• [EXERCISE PROMPT] Rewrite everything from the line containing "Identify the location of position-label: 410" down to the line containing "What do you see at coordinates (590, 613)", swapping "Identify" for "Find" and keeping all else the same.

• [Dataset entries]
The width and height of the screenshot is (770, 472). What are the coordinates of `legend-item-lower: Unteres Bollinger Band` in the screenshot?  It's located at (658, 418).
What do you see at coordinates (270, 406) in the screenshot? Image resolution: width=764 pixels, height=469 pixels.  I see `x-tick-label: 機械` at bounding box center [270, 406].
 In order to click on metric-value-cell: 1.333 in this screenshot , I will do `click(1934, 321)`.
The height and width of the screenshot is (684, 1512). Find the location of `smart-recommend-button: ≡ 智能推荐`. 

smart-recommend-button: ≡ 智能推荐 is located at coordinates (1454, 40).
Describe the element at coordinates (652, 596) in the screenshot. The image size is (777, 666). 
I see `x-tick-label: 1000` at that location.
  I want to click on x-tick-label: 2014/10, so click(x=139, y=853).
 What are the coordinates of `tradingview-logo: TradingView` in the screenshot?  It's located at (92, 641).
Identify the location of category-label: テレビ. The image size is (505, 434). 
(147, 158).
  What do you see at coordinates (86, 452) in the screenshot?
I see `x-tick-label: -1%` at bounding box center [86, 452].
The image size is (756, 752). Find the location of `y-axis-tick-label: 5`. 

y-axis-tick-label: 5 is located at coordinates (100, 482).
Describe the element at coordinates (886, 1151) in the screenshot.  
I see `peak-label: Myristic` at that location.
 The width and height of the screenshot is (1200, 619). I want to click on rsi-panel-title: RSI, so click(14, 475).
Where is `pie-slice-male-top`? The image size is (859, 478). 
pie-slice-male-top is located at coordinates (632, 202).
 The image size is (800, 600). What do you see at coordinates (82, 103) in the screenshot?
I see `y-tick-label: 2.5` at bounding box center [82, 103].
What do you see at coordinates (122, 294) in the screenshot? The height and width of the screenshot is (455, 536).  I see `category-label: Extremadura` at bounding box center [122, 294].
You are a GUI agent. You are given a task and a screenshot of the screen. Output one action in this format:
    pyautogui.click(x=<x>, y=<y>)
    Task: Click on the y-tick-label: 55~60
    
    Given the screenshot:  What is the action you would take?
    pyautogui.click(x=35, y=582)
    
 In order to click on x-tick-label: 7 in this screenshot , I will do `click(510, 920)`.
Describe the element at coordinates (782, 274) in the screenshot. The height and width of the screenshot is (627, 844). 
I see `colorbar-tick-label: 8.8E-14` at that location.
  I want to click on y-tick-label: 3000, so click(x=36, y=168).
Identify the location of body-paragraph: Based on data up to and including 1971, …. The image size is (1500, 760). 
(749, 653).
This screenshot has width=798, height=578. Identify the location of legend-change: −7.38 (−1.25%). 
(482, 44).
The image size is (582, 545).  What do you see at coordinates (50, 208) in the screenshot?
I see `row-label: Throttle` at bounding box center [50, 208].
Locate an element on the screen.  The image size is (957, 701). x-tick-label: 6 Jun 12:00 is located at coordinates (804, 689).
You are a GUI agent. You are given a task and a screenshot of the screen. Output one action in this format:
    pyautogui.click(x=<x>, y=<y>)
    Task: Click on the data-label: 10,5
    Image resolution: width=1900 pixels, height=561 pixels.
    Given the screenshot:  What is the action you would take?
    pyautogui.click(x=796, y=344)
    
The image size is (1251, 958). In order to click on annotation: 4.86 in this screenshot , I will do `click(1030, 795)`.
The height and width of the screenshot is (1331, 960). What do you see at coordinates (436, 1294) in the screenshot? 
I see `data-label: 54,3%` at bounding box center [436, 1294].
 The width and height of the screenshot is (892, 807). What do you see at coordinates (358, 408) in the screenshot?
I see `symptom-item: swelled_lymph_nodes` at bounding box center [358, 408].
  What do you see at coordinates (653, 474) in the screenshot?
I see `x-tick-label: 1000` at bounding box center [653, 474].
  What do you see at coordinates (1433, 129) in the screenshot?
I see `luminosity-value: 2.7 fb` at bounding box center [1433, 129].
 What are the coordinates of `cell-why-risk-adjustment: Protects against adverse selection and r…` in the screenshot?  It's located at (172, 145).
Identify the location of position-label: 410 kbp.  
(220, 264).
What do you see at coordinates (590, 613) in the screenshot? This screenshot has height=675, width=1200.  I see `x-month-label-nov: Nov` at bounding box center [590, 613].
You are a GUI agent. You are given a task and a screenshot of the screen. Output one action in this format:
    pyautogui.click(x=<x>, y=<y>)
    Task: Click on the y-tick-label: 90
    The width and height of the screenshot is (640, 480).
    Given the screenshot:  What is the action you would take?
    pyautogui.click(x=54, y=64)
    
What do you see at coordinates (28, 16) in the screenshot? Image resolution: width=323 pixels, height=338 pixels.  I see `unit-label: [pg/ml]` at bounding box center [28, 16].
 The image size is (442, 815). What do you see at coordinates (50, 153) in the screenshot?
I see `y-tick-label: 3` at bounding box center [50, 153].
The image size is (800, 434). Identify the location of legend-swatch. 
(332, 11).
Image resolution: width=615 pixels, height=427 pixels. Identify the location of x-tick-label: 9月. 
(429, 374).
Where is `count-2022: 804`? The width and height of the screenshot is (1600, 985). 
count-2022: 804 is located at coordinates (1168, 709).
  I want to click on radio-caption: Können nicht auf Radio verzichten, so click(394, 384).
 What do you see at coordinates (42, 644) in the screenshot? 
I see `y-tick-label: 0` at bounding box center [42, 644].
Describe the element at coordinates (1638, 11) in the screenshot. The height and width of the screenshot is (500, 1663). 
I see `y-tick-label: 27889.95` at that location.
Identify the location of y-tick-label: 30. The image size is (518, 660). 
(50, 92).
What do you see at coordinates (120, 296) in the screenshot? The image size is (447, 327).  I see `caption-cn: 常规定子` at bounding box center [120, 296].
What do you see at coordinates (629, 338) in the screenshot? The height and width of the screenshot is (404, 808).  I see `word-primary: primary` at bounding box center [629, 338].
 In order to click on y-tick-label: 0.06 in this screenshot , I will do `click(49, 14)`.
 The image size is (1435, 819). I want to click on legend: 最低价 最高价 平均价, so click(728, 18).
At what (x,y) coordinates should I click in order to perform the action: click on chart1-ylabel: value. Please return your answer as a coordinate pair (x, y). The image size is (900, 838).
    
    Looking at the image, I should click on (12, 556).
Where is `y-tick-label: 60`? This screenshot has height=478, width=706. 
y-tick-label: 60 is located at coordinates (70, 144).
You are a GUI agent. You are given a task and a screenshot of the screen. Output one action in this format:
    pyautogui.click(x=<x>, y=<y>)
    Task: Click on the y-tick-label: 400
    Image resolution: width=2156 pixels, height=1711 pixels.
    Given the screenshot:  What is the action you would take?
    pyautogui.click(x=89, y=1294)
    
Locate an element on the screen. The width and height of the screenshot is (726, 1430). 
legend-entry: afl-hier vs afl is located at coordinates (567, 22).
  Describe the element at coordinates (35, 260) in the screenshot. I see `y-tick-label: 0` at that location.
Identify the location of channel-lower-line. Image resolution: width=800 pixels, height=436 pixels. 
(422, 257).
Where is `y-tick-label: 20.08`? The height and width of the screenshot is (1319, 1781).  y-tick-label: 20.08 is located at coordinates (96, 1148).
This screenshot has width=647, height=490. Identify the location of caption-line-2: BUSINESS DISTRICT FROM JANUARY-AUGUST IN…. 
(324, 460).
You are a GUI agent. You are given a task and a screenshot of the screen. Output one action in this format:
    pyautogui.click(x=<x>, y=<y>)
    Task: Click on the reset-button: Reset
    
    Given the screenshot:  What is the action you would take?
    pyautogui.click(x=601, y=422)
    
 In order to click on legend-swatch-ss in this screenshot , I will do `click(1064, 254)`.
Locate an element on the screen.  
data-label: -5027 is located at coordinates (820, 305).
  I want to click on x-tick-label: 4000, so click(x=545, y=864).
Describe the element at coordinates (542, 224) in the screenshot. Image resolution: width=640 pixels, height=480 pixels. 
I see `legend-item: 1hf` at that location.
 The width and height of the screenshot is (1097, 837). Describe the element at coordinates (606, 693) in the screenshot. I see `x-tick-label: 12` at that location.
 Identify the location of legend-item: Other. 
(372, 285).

• [FINISHED EXERCISE]
Find the location of position-label: 410 kbp.  
(220, 264).
What do you see at coordinates (590, 613) in the screenshot? This screenshot has height=675, width=1200.  I see `x-month-label-nov: Nov` at bounding box center [590, 613].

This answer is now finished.